Fördertöpfe Gründerwerkstatt

Fraunhofer-Wissenschaftler treffen Entrepreneure free

Das AHEAD-Programm startete mit einem viertägigen Bootcamp, in dem nicht nur die Technologie, sondern auch die Gründer im Fokus standen. (Foto: Fraunhofer Venture)

AHEAD heißt das neue Programm der Fraunhofer-Venture. Start-ups aus dem High-Tech-Bereich sollen bei der Entwicklung von Geschäftsmodellen unterstützt werden. Dafür werden 60 Mio. Euro bereitgestellt.

Die Fraunhofer-Gesellschaft betreibt in Deutschland 72 Institute und Forschungseinrichtungen mit über 26.600 Mitarbeiterinnen und Mitarbeitern – klar, dass dabei jede Menge innovative Technologien entwickelt werden. Um diese auch wirtschaftlich nutzbar zu machen, gründete die Gesellschaft schon 1999 die Abteilung
Fraunhofer Venture. Jetzt kommt es zu einer neuen Initiative: Das AHEAD-Programm soll als sogenannter „Company-Builder“ alle Ausgründungsinitiativen der Fraunhofer-Gesellschaft bündeln und Start-ups aus dem Hochtechnologie-Bereich unterstützen. „Die DNA unseres AHEAD-Programms bilden der exakte Zuschnitt auf die individuellen Herausforderungen jedes Gründerteams und die Kombination von Spitzentechnologie mit echtem Unternehmergeist“, erklärt Thorsten Lambertus, Chief Acceleration Officer von AHEAD.

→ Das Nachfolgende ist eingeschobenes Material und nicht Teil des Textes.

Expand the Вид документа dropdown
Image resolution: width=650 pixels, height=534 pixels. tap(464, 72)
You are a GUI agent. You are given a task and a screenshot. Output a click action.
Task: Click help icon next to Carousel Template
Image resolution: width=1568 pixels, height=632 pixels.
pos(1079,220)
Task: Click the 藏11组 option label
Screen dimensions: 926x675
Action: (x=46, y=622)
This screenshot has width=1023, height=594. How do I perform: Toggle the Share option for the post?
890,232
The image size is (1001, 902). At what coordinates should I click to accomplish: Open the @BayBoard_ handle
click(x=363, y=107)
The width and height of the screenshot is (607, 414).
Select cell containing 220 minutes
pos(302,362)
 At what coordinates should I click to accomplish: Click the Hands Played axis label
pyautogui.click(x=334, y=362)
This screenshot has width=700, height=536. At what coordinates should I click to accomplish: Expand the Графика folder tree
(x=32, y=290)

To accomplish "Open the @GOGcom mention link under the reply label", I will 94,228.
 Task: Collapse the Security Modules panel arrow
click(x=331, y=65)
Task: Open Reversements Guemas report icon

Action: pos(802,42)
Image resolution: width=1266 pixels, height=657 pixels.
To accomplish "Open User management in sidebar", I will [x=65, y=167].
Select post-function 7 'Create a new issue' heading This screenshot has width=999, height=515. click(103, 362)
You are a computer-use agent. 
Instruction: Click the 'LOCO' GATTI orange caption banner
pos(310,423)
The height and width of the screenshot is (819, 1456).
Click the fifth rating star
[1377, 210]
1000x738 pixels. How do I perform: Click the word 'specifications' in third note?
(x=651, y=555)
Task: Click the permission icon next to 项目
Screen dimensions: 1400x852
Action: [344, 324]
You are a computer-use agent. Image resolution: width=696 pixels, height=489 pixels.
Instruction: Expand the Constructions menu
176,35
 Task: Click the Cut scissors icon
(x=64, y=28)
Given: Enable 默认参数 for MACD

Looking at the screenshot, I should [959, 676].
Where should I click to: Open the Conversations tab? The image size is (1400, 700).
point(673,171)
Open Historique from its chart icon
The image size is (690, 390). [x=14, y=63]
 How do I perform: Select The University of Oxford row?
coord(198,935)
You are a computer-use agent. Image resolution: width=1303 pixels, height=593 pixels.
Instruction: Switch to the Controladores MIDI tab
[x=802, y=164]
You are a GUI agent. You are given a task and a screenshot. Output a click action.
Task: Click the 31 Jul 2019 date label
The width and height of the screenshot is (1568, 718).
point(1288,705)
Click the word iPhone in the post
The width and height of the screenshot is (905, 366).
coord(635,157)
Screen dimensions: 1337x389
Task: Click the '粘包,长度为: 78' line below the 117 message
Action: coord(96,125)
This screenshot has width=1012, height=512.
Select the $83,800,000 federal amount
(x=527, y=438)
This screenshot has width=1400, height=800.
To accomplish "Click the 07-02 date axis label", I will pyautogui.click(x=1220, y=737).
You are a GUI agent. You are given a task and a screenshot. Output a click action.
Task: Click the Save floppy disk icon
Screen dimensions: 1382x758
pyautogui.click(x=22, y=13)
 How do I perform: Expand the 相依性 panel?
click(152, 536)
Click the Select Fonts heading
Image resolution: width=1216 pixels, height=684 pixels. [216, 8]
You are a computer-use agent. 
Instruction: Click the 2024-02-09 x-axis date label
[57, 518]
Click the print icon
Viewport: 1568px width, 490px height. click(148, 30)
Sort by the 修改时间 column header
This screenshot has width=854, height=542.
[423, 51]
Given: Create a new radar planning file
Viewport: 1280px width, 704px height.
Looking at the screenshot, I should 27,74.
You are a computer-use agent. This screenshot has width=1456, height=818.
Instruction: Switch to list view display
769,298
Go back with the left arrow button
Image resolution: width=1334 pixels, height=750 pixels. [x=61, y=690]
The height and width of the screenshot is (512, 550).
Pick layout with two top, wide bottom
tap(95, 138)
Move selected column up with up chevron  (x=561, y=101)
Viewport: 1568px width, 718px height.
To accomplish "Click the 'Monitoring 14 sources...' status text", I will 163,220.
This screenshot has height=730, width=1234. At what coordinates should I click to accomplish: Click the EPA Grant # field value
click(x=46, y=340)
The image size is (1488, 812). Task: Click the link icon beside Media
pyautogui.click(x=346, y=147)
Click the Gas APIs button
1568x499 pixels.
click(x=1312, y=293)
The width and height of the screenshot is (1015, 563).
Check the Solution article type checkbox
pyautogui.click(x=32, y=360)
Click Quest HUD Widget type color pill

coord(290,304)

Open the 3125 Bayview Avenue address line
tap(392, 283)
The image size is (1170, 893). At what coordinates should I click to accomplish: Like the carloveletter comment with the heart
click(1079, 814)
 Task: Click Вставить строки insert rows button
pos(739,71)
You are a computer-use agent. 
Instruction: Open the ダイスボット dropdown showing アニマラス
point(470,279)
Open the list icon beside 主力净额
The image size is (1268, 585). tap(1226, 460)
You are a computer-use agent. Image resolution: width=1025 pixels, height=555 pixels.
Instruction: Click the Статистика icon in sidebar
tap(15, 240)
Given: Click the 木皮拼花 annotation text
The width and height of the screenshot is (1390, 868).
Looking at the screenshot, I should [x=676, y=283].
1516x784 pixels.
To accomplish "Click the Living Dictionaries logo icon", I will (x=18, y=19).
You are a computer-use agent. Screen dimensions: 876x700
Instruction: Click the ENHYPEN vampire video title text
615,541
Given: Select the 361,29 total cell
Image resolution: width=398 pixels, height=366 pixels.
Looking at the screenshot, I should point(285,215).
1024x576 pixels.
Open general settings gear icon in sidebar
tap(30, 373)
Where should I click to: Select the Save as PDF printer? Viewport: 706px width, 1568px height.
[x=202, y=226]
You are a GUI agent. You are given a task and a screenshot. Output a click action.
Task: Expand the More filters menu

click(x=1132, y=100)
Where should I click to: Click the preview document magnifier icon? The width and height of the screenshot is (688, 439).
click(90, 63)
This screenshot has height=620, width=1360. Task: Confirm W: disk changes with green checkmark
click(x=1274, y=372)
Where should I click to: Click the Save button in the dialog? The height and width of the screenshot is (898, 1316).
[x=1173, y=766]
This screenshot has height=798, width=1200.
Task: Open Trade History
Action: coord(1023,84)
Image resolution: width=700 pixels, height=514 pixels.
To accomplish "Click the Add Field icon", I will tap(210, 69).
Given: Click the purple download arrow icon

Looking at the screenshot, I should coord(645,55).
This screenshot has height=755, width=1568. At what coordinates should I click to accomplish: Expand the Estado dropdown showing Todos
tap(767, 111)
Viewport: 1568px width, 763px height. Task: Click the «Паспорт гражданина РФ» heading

AHEAD richtet sich erstmalig an potentielle Gründer und Entrepreneure außerhalb der Fraunhofer-Forschung, die Zugang zu Technologien und zum Forschungsnetzwerk erhalten.

Auszug

Zusammen mit den Gründerteams möchte die Forschungsgruppe neue Geschäftsmodelle auf Basis von Frauenhofer-Technologie entwickeln und zur Marktreife bringen. AHEAD richtet sich dabei erstmalig auch an potentielle Gründer und Entrepreneure außerhalb der Fraunhofer-Forschung, die über die Initiative Zugang zu Technologien und zum Forschungsnetzwerk erhalten. Wissenschaftler treffen also auf Entrepreneure.

500 Ausgründungen aus der Fraunhofer-Gesellschaft

Nach der Gründung können die Start-ups in der frühen Phase mit bis zu 250.000 € finanziert werden. Später kann das Investment bei bis zu fünf Millionen Euro liegen. Das Geld für die Förderung stammt aus dem eigens gegründeten Tech Transfer Fund, der mit insgesamt 60 Mio. € von der Fraunhofer-Gesellschaft, dem Europäischen Investitionsfonds und Mitteln der EU-Kommission gefüllt ist.

Seit 20 Jahren werden in der Fraunhofer-Gesellschaft wissenschaftliche Erkenntnisse in konkrete Vorhaben umgewandelt. Bereits 500 Projekte wurden in Unternehmen überführt. Eines davon ist die Prolupin GmbH, die seit 2015 pflanzliche Alternativen auf Basis von Süßlupinen vermarktet. Allein im vergangenen Jahr gab es rund 30 Ausgründungen aus der Forschungsgruppe.

Erste Ideen im Bootcamp vorgestellt

Den Auftakt des Programms bildete ein Bootcamp, indem kürzlich 28 Teams innerhalb von vier Tagen ihre eigene Roadmap entwickelten. Der Begriff wird verwendet, wenn es um den Plan/die Strategie für ein Projekt, aber auch für die persönliche Entwicklung gehen soll. So standen bei dem Bootcamp am ersten Tag auch nicht die Technologie, sondern die Gründerpersönlichkeiten im Vordergrund. Diese mussten am zweiten Tag ein Stress-Test Triple durchlaufen, damit am dritten Tag die persönliche Roadmap konzipert werden konnte.

20 Teams konnten am vierten Tag durch ihre Pitch-Konzepte überzeugen. Die Gründerteams werden nun 24 Monate bis zum Markteintritt begleitet. Danach können den Start-ups Kapital aus dem Tech Transfer Fund zugänglich gemacht werden.